SET PROBLEM: Can you repeat the records word for word, from the line containing "Given: Open the Reports menu" through the end of the records, leaving out the pictures?
-- Start of RECORDS SHOWN --
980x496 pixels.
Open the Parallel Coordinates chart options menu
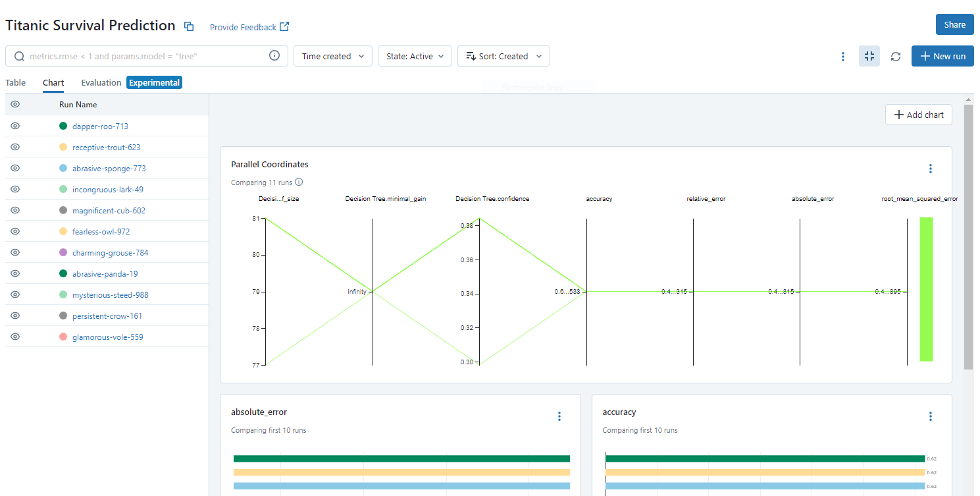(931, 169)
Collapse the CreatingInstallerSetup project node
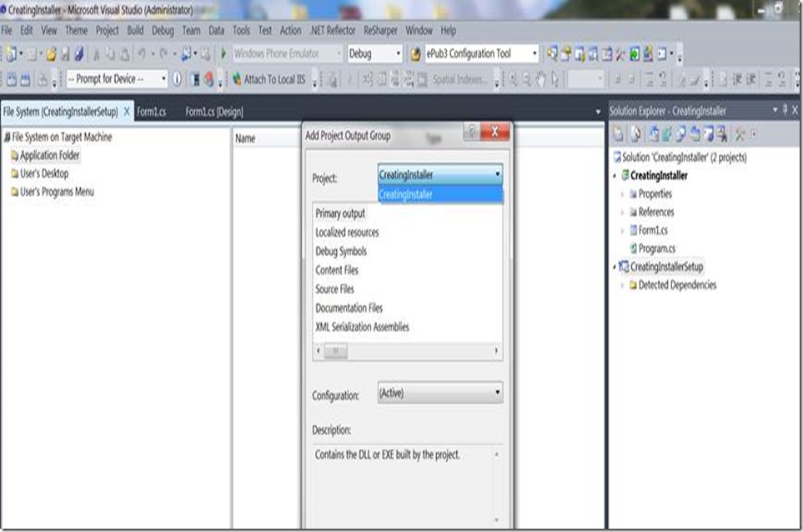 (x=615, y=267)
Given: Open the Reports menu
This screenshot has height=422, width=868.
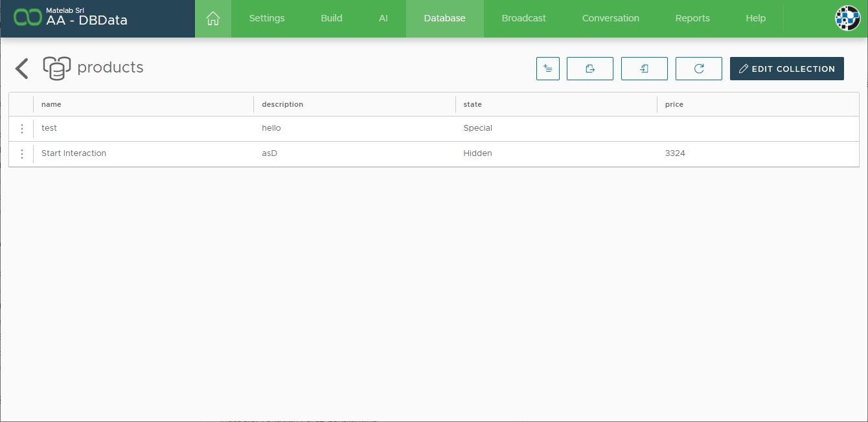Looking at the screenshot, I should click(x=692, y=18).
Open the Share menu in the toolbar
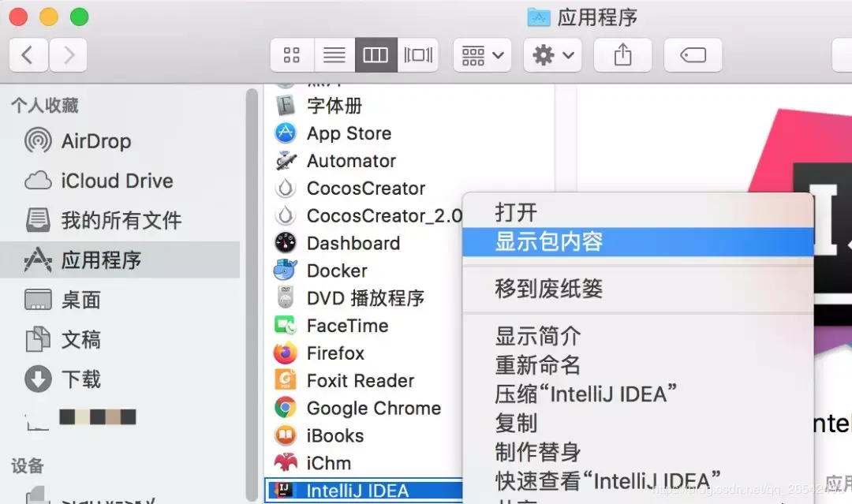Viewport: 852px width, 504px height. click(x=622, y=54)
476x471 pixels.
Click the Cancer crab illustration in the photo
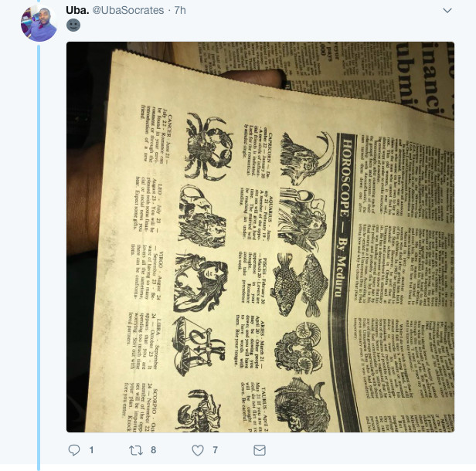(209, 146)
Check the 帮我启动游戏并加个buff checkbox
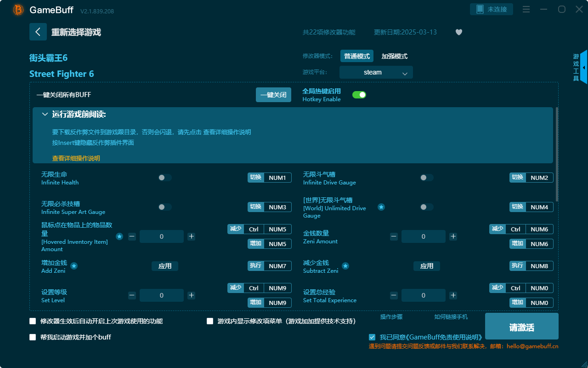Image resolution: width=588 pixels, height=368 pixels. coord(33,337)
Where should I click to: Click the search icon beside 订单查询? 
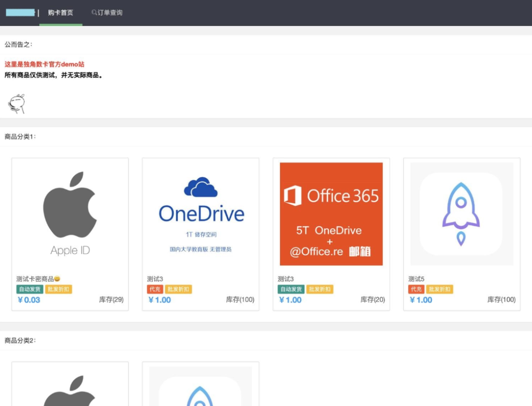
-- End of RECORDS SHOWN --
CORRECT ANSWER:
Given: Open the Reports menu
This screenshot has height=422, width=868.
Looking at the screenshot, I should click(x=692, y=18).
Open the Share menu in the toolbar
Viewport: 852px width, 504px height. click(x=622, y=54)
476x471 pixels.
Click the Cancer crab illustration in the photo
(209, 146)
Check the 帮我启动游戏并加个buff checkbox
Image resolution: width=588 pixels, height=368 pixels. coord(33,337)
Where should I click to: Click the search icon beside 订单查询? 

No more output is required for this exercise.